Ratusan massa mengikuti Aksi Bela Rempang di kawasan Patung Arjuna Wiwaha, Jalan Medan Merdeka Barat, Jakarta, Rabu (20/9/2023). - Image

Ratusan massa mengikuti Aksi Bela Rempang di kawasan Patung Arjuna Wiwaha, Jalan Medan Merdeka Barat, Jakarta, Rabu (20/9/2023).

JawaPos.com – Proses pembangunan proyek strategis nasional (PSN) Rempang Eco City di Pulau Rempang, Kepulauan Riau mendapat resistensi keras dari penduduk setempat hingga menimbulkan kericuhan.

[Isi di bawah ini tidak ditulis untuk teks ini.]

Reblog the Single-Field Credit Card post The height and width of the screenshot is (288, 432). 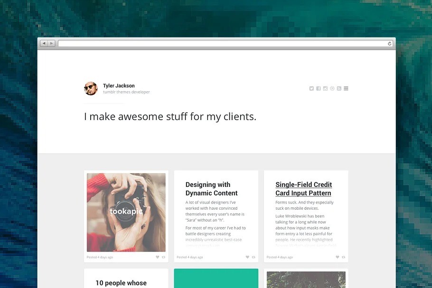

Warga Kampung Tua, Pasir Panjang di Pulau Rempang menolak direlokasi sehingga proses pengerjaan proyek ini berjalan alot.

Pengamat Ekonomi dari Indonesia Strategic and Economics Action Institution, Ronny P Sasmita dalam keterangan tertulisnya menjelaskan dampak yang akan dialami Indonesia dari sisi investasi sebagai buntut dari konflik Pulau Rempang ini.

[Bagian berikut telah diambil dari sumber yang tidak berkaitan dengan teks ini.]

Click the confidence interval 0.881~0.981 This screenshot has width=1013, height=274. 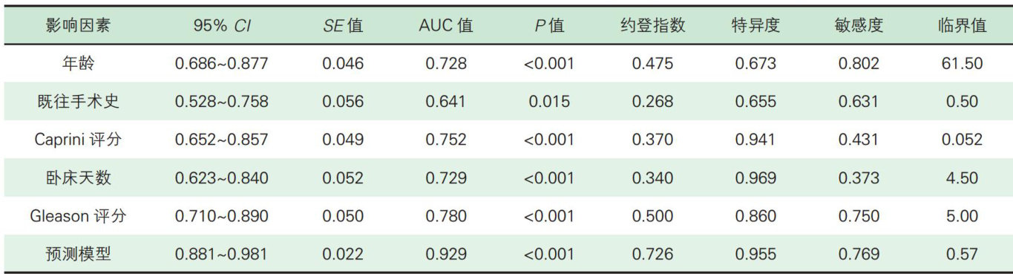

Ronny mengatakan, investasi adalah salah satu kontributor pertumbuhan ekonomi yang sangat diharapkan pemerintah saat ini. Investasi, kata Ronny, memiliki multiplayer effect kepada pembukaan lapangan pekerjaan dan imbas ekonomi lainnya ke sektor lain.

“Pastinya akan rugi. Sebab, jika terealisasi investasinya, maka ada lapangan pekerjaan, transfer teknologi dan nilai tambah komoditas mentah kita pasir kuarsa dan bagus untuk perekonomian Indonesia. Kerugiannya ya kita kehilangan itu” ucap Ronny.

“Pengembangan Rempang artinya ada pengembangan daerah, pembangunan fasilitas publik, lapangan pekerjaan, kesempatan peningkatan kualitas SDM masyarakat, peluang ekonomi bagi masyarakat karena akan ada tenaga kerja baru di sana yang berpenghasilan, mereka akan berbelanja, berkeluarga, permintaan baru akan terbentuk dan peluang usaha baru bagi masyarakat” sambungnya.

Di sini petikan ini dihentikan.